EXERCISE GOAL: Only the number is needed: count the lines below that hold the string "Kuarsa".
· · · ·
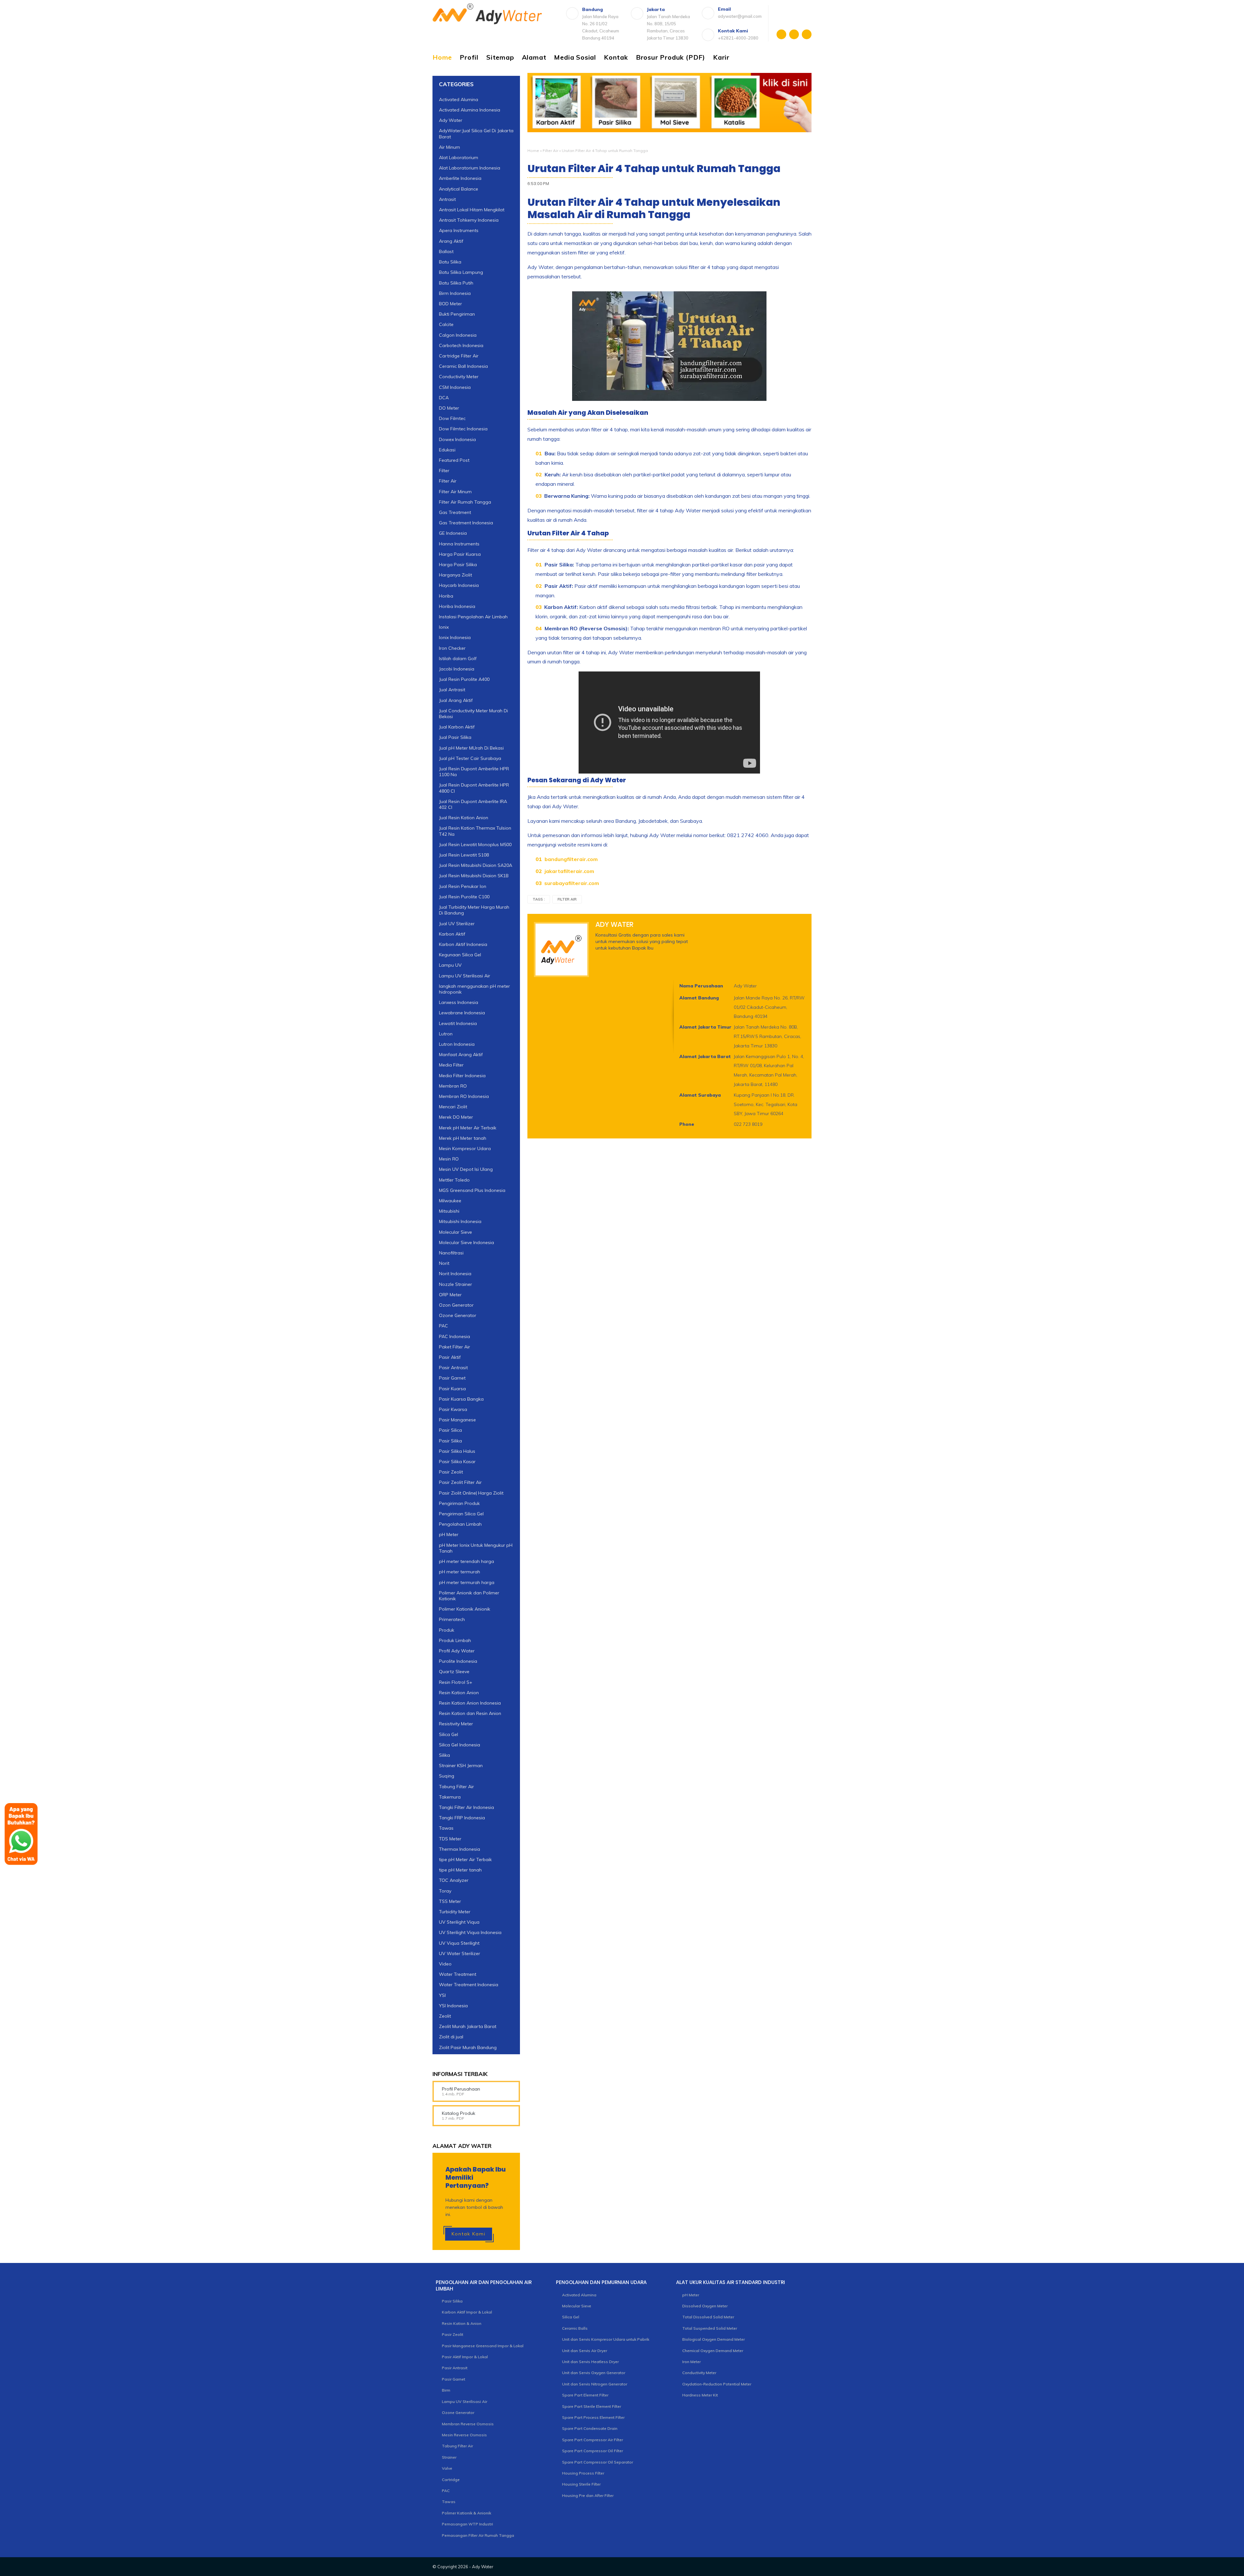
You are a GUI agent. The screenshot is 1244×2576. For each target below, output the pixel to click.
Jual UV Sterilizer (457, 924)
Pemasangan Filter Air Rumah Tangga (478, 2535)
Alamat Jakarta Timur (705, 1027)
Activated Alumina (458, 99)
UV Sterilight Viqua (459, 1922)
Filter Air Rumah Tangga (465, 502)
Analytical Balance (458, 189)
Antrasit (447, 199)
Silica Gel (448, 1734)
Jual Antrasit (452, 690)
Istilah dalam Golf (458, 658)
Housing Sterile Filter (581, 2484)
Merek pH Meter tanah (462, 1138)
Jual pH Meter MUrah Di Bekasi (471, 748)
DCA (444, 398)
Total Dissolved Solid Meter (708, 2316)
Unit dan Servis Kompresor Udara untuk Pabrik (605, 2339)
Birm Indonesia (455, 293)
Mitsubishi (449, 1211)
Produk (446, 1630)
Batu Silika (450, 262)
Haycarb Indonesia (459, 585)
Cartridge (451, 2479)
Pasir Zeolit (451, 1472)
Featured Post (454, 460)
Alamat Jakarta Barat (705, 1056)
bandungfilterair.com (571, 859)
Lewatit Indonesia (458, 1023)
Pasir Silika (450, 1441)
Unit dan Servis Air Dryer (584, 2350)
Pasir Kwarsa (453, 1409)
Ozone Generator (457, 1315)
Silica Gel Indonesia (459, 1745)
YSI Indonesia (453, 2006)
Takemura (450, 1797)
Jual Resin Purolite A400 (464, 679)
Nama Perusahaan (701, 986)
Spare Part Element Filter (585, 2395)
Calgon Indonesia (458, 335)
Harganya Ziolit (455, 575)
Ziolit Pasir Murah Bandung (468, 2047)
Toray (445, 1891)
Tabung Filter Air (456, 1786)
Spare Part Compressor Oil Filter (592, 2450)
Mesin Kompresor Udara (465, 1148)
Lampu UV (450, 965)
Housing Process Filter (583, 2473)
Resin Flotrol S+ (455, 1682)
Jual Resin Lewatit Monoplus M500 (475, 844)
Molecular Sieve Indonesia (466, 1242)
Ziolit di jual (451, 2037)
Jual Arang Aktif (456, 700)
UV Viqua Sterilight (459, 1943)
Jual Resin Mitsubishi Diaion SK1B (474, 876)
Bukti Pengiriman (457, 314)
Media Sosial (575, 57)
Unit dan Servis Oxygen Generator (593, 2372)
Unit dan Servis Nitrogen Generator (594, 2384)
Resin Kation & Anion (461, 2323)
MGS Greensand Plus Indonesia (472, 1190)
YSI (442, 1995)
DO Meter (449, 408)
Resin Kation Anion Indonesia (470, 1703)
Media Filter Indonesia (462, 1075)
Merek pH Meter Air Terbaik (467, 1128)
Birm (446, 2390)
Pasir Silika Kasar (457, 1461)
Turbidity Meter (454, 1912)
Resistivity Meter (456, 1724)
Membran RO (453, 1086)
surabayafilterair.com (571, 883)
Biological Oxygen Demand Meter (713, 2339)
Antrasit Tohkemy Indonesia (469, 220)
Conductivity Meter (458, 376)
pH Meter (448, 1534)
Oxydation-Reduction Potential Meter (716, 2384)
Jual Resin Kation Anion (463, 818)
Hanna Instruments (459, 544)
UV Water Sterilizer (459, 1953)
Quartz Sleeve (454, 1671)
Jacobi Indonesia (456, 669)
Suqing (446, 1776)
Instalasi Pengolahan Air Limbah (473, 617)
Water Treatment (457, 1974)
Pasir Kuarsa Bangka (461, 1399)
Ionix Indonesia (455, 637)
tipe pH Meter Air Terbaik (465, 1859)
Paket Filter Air (454, 1347)
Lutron (446, 1034)
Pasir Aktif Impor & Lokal (465, 2356)
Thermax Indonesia (459, 1849)
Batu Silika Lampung (461, 272)
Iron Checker (452, 648)
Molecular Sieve (455, 1232)
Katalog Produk (458, 2113)
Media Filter (451, 1065)
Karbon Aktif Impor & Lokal (467, 2312)
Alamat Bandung (699, 998)
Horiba (446, 596)
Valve (447, 2468)
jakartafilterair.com (569, 871)
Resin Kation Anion (459, 1693)
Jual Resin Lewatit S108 (464, 855)
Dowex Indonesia (457, 439)
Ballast (446, 251)
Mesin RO (449, 1159)
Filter (444, 470)
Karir (721, 57)
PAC (443, 1326)
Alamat (534, 57)
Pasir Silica (450, 1430)
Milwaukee (450, 1201)
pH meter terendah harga (466, 1561)
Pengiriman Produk (459, 1503)
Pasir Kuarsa (452, 1389)
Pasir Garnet (452, 1378)
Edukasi (447, 450)
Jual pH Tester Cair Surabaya (470, 758)
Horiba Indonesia (457, 606)
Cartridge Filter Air (458, 356)
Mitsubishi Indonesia (460, 1221)
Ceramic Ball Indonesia (463, 366)
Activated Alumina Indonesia (469, 110)
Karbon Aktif (452, 934)
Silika (444, 1755)
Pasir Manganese (457, 1420)
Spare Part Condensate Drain (589, 2428)
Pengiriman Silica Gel (461, 1514)
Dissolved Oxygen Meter (705, 2305)
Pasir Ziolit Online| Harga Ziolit (471, 1493)
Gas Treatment (455, 512)
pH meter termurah (459, 1572)
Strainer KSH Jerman (461, 1765)
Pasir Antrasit (453, 1367)
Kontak (616, 57)
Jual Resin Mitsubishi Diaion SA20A (475, 865)
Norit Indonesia (455, 1273)
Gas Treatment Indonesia (466, 523)
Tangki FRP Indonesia (462, 1818)
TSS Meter (450, 1901)
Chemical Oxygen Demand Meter (712, 2350)
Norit (444, 1263)
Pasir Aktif (450, 1357)
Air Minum (449, 147)
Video (445, 1964)
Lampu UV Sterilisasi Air (464, 976)
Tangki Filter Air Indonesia (466, 1807)
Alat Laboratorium (458, 157)
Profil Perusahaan (461, 2089)
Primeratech (452, 1619)
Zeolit (445, 2016)
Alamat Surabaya (700, 1095)
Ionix (444, 627)
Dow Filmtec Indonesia (463, 429)
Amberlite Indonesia (460, 178)
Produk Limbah (455, 1640)
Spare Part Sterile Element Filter (591, 2406)
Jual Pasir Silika (455, 737)
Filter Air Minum (455, 492)
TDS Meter (450, 1839)
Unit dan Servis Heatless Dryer (590, 2361)
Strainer (449, 2457)
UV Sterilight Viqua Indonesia (470, 1932)
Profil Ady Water (457, 1651)
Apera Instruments (458, 230)
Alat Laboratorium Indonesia (469, 168)
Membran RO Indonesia (464, 1096)
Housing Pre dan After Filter (588, 2495)
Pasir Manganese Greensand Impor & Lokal (483, 2345)
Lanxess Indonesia (458, 1002)
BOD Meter (450, 304)
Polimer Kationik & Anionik (466, 2513)
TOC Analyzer (453, 1880)
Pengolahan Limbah (460, 1524)
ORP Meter (450, 1295)
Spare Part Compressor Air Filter (592, 2439)
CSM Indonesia (455, 387)
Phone (686, 1124)
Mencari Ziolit (453, 1107)
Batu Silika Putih (456, 283)
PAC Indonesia (454, 1336)
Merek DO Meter (456, 1117)
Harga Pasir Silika (458, 564)
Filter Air (550, 150)
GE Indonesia (453, 533)
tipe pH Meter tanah (460, 1870)
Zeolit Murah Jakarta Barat (467, 2026)
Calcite (446, 324)
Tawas (446, 1828)
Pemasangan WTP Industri (467, 2524)
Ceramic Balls (575, 2328)
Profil (469, 57)
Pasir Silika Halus (457, 1451)
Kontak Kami (469, 2234)
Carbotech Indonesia (461, 345)
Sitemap (500, 57)
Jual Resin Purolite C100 (464, 897)
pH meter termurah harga (466, 1582)
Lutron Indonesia (457, 1044)
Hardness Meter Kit (700, 2395)
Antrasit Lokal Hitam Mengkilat (471, 210)
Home (442, 57)
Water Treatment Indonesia (468, 1984)
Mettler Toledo (454, 1180)
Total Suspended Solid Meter (709, 2328)
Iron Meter (691, 2361)
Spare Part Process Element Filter (593, 2417)
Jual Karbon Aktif (457, 727)
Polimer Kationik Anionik (464, 1609)
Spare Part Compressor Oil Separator (597, 2462)
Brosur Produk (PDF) (670, 57)
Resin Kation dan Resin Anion (470, 1713)
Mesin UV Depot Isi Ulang (466, 1169)
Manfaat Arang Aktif (461, 1054)
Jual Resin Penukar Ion (462, 886)
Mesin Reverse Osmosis (464, 2434)
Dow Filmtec (452, 418)
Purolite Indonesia (458, 1661)
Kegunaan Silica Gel (460, 955)
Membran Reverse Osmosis (468, 2423)
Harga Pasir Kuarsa (460, 554)
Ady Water (450, 120)
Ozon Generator (456, 1305)
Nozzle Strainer (455, 1284)
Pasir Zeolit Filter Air (460, 1482)
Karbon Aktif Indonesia (463, 944)
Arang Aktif (451, 241)
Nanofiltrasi (451, 1253)
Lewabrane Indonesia (462, 1013)
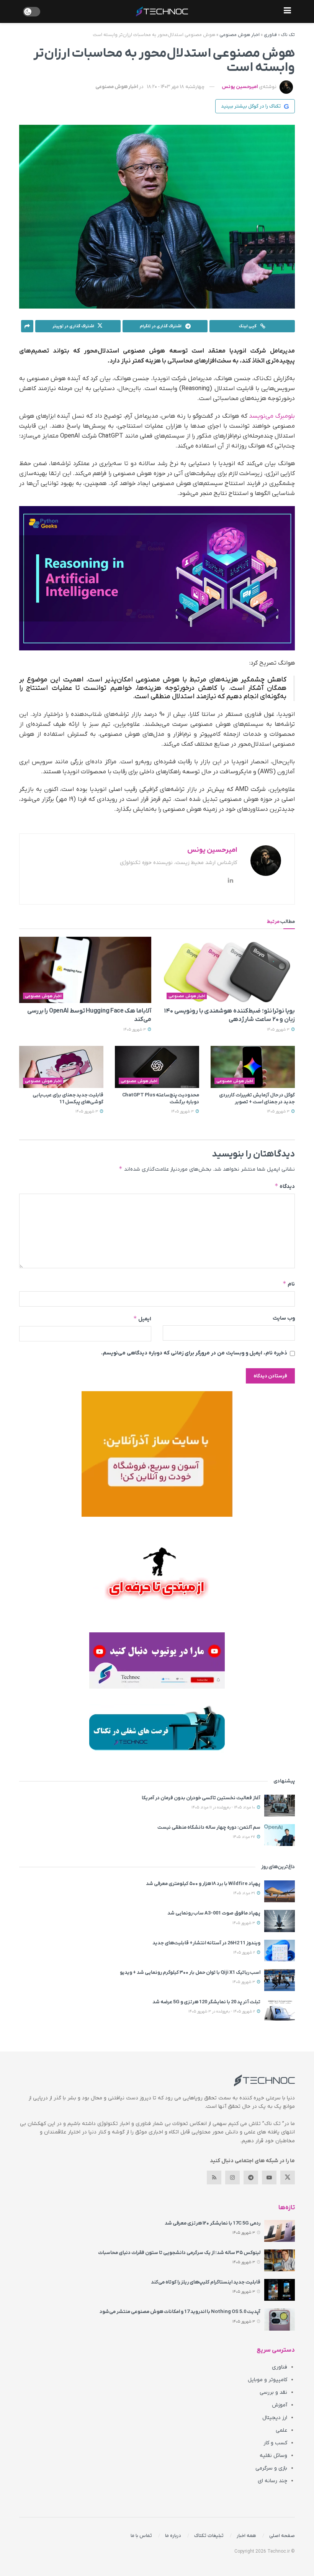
· · · ·
ANSWER BOX: 3